Data for the task:
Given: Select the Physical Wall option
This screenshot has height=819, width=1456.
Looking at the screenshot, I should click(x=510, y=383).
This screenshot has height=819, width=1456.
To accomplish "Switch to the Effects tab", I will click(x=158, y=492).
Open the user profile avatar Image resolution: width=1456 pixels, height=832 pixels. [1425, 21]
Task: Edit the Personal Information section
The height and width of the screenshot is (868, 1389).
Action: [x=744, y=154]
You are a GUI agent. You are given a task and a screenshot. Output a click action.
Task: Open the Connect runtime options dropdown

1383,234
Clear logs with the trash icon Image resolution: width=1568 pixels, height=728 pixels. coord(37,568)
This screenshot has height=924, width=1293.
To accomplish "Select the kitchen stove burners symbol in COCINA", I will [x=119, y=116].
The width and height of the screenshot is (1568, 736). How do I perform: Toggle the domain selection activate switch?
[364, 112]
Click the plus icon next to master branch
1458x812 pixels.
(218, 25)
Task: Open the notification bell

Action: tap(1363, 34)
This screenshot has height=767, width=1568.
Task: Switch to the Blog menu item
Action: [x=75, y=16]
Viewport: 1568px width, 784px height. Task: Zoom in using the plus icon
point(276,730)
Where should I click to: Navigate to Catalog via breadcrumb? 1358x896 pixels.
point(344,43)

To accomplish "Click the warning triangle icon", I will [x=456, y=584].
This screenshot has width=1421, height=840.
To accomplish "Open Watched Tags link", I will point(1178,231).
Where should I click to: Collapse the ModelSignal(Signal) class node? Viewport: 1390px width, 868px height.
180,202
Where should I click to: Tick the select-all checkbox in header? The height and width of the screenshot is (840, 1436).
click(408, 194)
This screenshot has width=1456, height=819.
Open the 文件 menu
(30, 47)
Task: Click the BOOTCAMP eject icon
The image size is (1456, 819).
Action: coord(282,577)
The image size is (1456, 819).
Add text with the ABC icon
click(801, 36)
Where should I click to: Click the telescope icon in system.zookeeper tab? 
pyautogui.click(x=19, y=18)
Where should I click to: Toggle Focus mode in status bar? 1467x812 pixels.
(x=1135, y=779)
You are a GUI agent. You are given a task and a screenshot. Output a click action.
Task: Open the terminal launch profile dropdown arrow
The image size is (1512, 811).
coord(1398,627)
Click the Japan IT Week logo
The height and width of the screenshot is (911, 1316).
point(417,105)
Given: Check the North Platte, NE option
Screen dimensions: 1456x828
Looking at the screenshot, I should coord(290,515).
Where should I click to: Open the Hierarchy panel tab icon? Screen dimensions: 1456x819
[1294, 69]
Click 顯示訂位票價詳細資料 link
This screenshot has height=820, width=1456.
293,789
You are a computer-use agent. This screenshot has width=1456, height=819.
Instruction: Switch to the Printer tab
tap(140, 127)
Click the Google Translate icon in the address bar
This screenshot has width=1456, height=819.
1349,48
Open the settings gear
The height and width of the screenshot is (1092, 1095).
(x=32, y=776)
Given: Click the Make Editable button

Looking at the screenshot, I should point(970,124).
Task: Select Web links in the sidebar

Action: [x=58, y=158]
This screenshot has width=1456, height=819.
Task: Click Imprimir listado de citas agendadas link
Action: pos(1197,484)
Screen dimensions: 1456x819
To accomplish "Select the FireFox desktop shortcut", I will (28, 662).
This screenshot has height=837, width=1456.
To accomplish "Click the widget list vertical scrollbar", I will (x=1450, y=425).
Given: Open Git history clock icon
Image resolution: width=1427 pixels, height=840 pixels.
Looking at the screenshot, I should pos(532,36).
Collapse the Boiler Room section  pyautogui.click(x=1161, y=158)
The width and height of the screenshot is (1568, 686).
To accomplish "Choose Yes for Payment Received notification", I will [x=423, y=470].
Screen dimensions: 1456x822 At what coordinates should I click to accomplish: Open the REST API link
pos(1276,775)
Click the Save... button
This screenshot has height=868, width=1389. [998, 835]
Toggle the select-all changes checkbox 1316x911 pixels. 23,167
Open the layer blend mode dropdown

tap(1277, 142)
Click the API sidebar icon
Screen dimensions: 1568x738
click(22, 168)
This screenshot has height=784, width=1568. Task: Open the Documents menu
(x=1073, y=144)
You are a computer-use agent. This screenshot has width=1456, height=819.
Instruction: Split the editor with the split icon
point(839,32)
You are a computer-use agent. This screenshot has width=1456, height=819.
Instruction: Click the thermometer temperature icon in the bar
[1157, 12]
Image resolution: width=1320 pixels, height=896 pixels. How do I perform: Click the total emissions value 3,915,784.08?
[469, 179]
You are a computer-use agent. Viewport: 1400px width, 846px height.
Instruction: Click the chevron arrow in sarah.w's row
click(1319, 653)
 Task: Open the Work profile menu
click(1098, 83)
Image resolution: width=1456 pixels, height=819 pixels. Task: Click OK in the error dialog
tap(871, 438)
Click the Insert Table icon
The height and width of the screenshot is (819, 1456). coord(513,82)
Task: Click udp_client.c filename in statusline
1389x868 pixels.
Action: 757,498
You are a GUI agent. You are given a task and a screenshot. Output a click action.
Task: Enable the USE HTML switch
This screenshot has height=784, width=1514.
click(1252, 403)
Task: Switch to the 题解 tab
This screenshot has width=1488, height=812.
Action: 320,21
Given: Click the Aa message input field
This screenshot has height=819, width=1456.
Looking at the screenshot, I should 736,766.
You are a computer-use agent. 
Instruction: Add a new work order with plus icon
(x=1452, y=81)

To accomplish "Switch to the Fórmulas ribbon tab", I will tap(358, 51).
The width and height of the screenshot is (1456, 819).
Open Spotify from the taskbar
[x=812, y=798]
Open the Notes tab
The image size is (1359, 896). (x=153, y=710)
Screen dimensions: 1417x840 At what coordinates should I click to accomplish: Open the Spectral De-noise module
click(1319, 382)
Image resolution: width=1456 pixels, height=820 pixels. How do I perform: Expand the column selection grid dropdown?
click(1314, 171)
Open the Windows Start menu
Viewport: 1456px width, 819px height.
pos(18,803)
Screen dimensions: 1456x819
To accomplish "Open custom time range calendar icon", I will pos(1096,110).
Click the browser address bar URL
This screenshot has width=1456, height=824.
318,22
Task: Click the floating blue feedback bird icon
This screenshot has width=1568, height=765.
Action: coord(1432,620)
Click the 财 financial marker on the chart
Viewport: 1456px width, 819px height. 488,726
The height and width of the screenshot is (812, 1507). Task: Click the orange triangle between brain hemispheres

Work request:
Your answer should be every line from the material above in which the word "section" appears.

Solution:
Task: Edit the Personal Information section
Collapse the Boiler Room section  pyautogui.click(x=1161, y=158)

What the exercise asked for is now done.